La idea de la coparticipación suponía una estrategia patas arriba: no se trataba ahora de diseñar en el escritorio programas de divulgación cultural que redujeran de una manera eficiente y expedita las limitaciones de acceso al goce y la recreación de las manifestaciones culturales que, de manera endémica, padecía la población nacional, sino de propiciar la organización de las comunidades en torno al desarrollo de proyectos culturales que, al tiempo que atendieran dicha carencia, contribuyeran a la reafirmación de las practicas culturales propias y a la apropiación consciente y sistemática de las ajenas. Mucho se intentó, poco se logró, algo quedó.

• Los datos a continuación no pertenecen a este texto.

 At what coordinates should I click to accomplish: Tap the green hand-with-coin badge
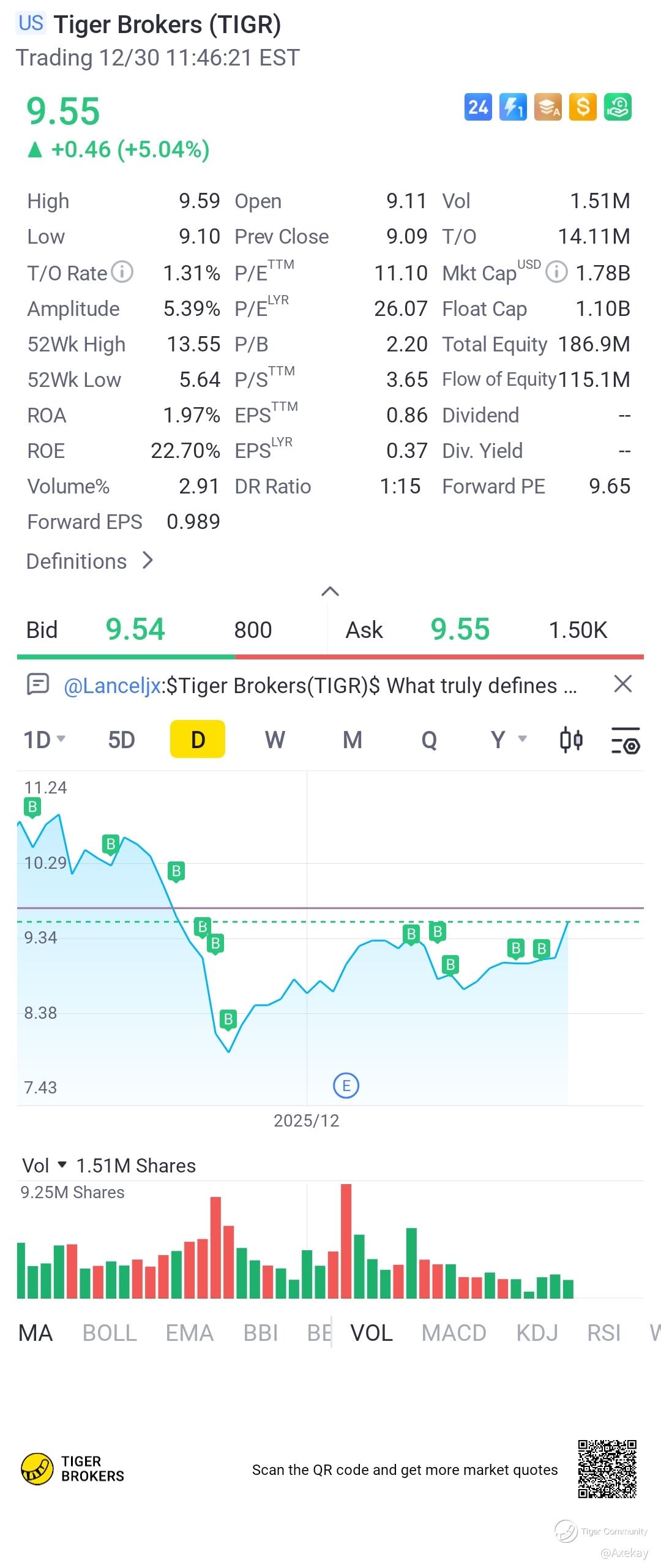pos(618,107)
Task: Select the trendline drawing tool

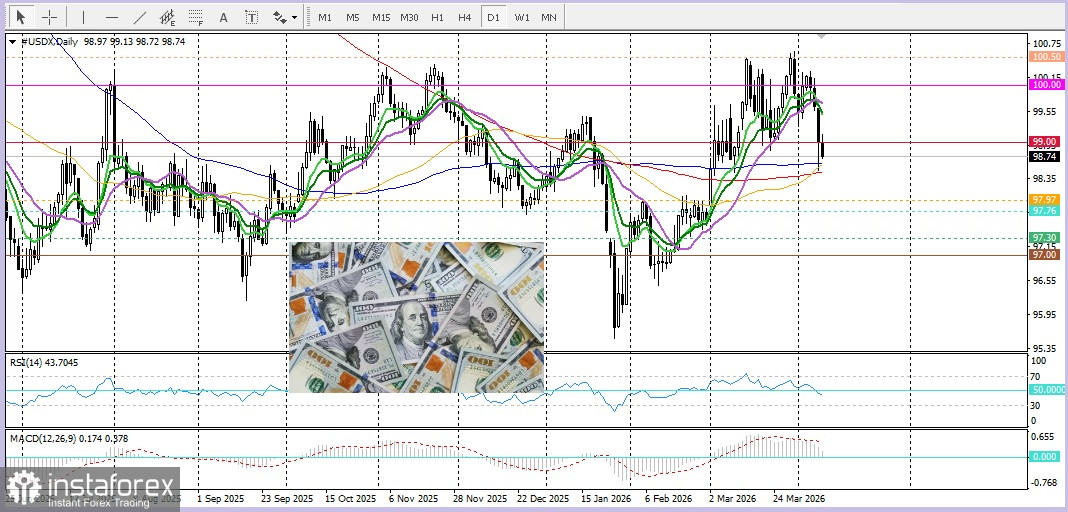Action: pyautogui.click(x=140, y=17)
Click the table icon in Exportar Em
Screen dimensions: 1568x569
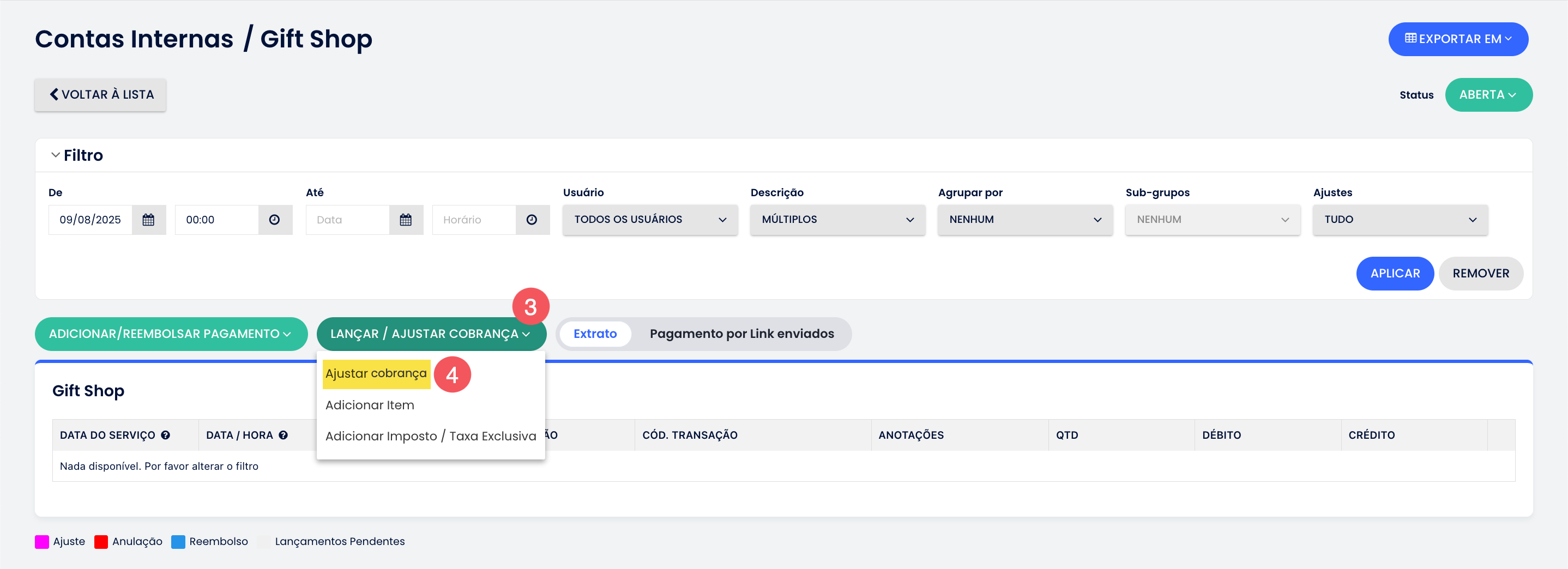[x=1410, y=38]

El reto mayor era, desde luego, el de la corresponsabilidad, mediante la cual se pretendía que las comunidades asumieran algunos de los costes de los proyectos culturales. No sorprende ahora constatar que las mejores respuestas a este desafío ocurrieron en las áreas de mayor marginalidad, especialmente en las zonas indígenas, donde, desde siempre, la organización comunitaria se ha hecho cargo de los gastos que demandan las prácticas simbólicas.

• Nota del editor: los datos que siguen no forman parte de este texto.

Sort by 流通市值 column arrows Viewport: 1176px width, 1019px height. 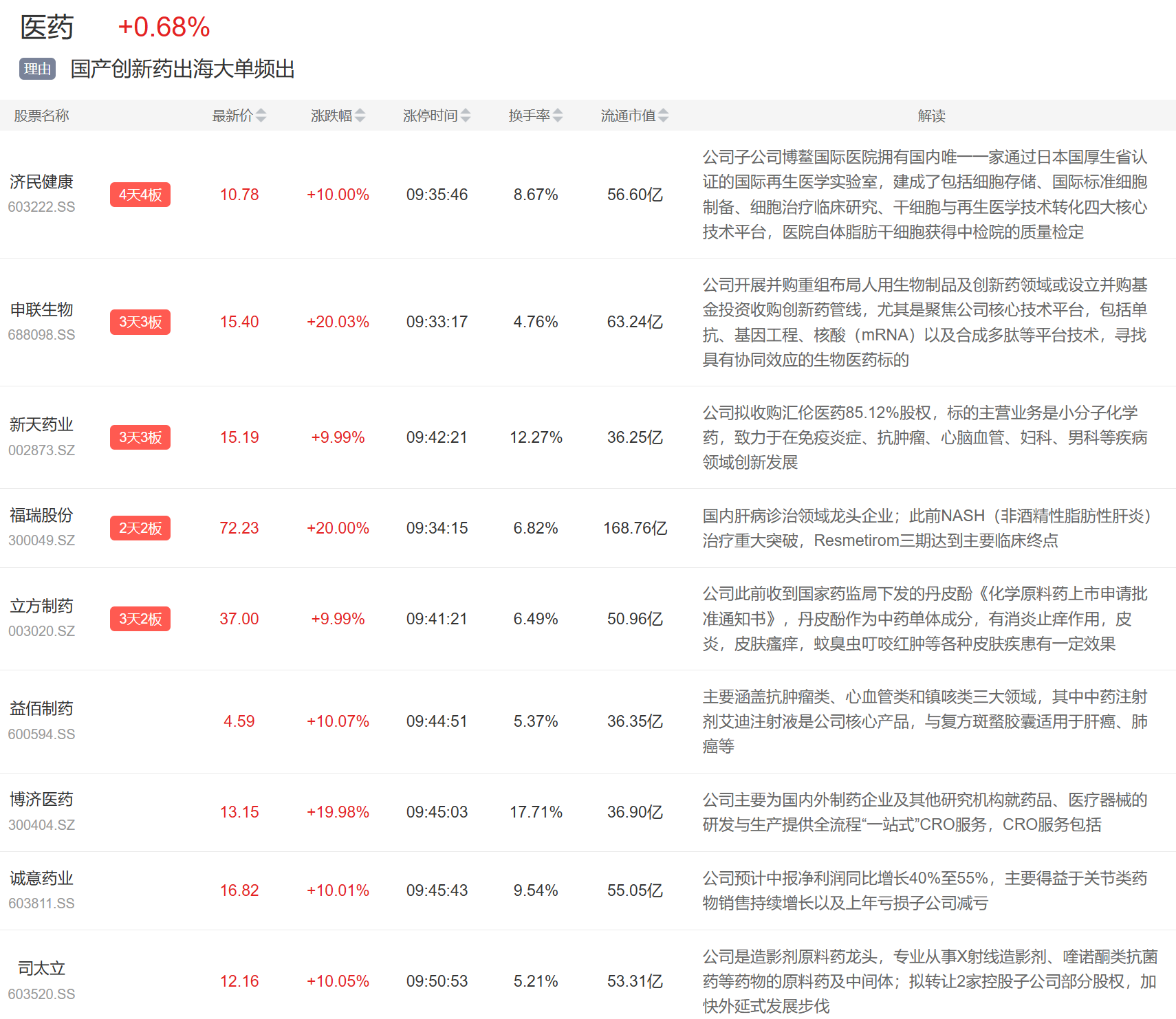coord(663,116)
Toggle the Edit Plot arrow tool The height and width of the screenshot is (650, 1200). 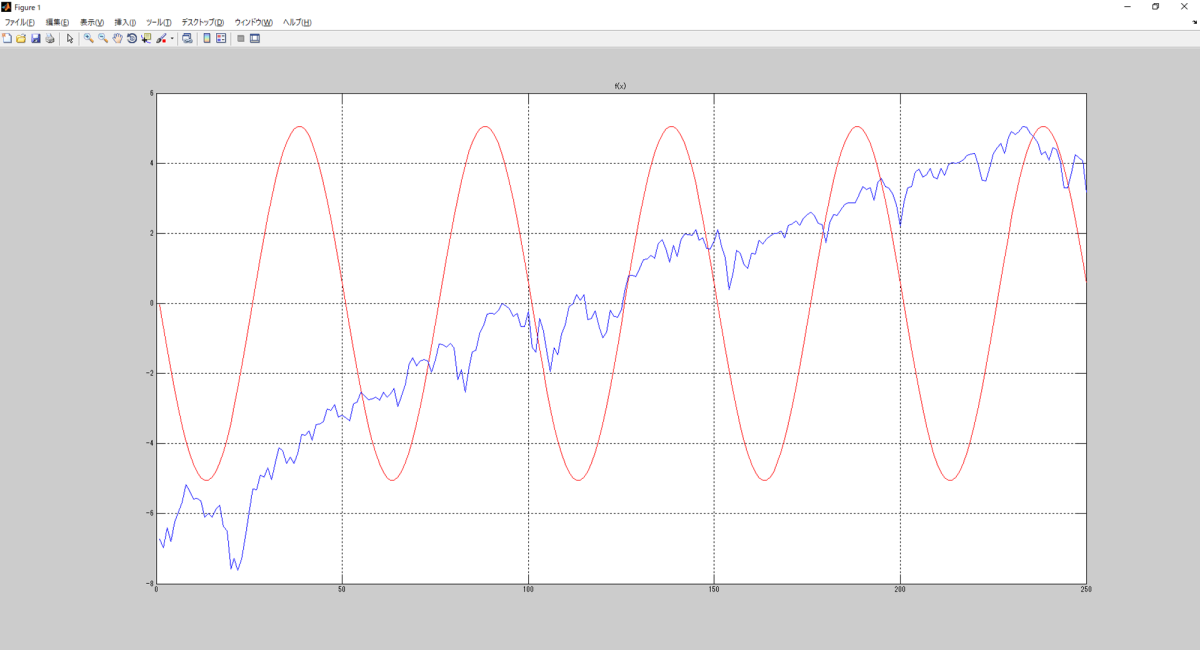pyautogui.click(x=70, y=38)
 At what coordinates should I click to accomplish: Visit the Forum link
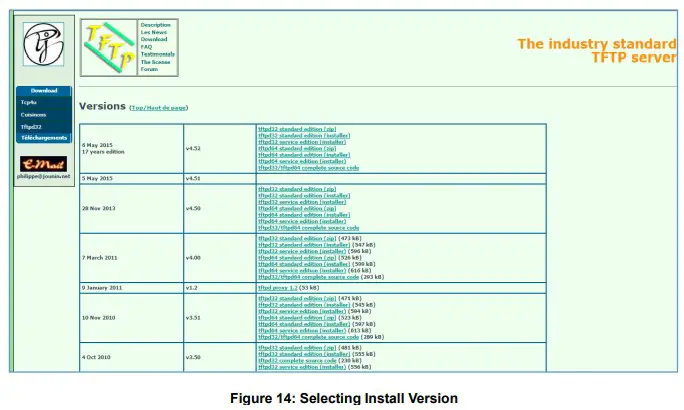point(148,69)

A principio de los ochenta, las ideas que impulsaban la dinámica cultural como un espacio de cohesión identitaria se consagraron ya como programa de gobierno. En efecto, el Plan Nacional de Desarrollo 2002-2008 incluía las estrategias aquí mencionadas, con todas sus letras y todas sus tácticas. Este hecho significó, en mi opinión, un cambio en las políticas culturales de México que, hasta la fecha, no ha sido debidamente valorado. No se trata precisamente de montar un altar para sacrificar un pollo a la mayor gloria de quienes impulsaron dicha perspectiva, sino de valorar debidamente sus consecuencias, entre otras cosas, para no incurrir en la fea costumbre de descubrir el hilo negro.

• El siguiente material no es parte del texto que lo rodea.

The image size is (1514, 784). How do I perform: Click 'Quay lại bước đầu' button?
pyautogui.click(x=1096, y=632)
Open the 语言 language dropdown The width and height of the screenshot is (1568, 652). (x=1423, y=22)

Tal vez (y digo tal vez, porque esto es algo que no se ha estudiado adecuadamente) muchas de las prácticas de la sociedad civil organizada en torno a proyectos culturales que hoy estamos observando se expliquen, aunque sea parcialmente, por la divulgación de las ideas autonomistas de los años setentas y ochentas. En todo caso, esas prácticas existen, están a la vista y poseen una gran importancia. La presencia de los grupos de ciudadanos organizados a favor de las manifestaciones de nuestra diversidad creativa obliga a los responsables de las entidades públicas de impulso a la cultura a gobernar, no para ellos, sino con ellos. Esto significa que la presencia de dichas organizaciones en las esferas de planeación y uso de los recursos públicos debe ser cada vez mayor y cada día más decisiva. Sólo entonces nuestras autoridades habrán dado el paso que los convertiría de promotores en gestores culturales.

2 comentarios:

Unknown dijo...

Hola! los textos y el tema me han parecido muy interesantes, no tengo conocimientos al respecto pero me ha llegado la información, gracias!, y me gustaría si es posible que respondieran a una duda que me ha surgido, y es cual es la diferencia que hay entre promoción y gestión cultural?... saludos!

oscar hernandez dijo...

Como lo entiendo, el promotor cultural es aquel que procura favorecer la vida cultural de las comunidades, especialmente de las marginadas, mediante el diseño, operación y evaluación de programas orientados al establecimiento de espacios, ayudas e incentivos, pero manteniendo siempre el control de los recursos y las decisiones.

El gestor cultural, en cambio, es un profesional que administra de la mejor manera posible los recursos existentes, pero cede su orientación a la sociedad civil organizada, que participa de manera consciente y sistemática en cada una de las fases de desarrollo de las actividades de impulso a la actividad cultural.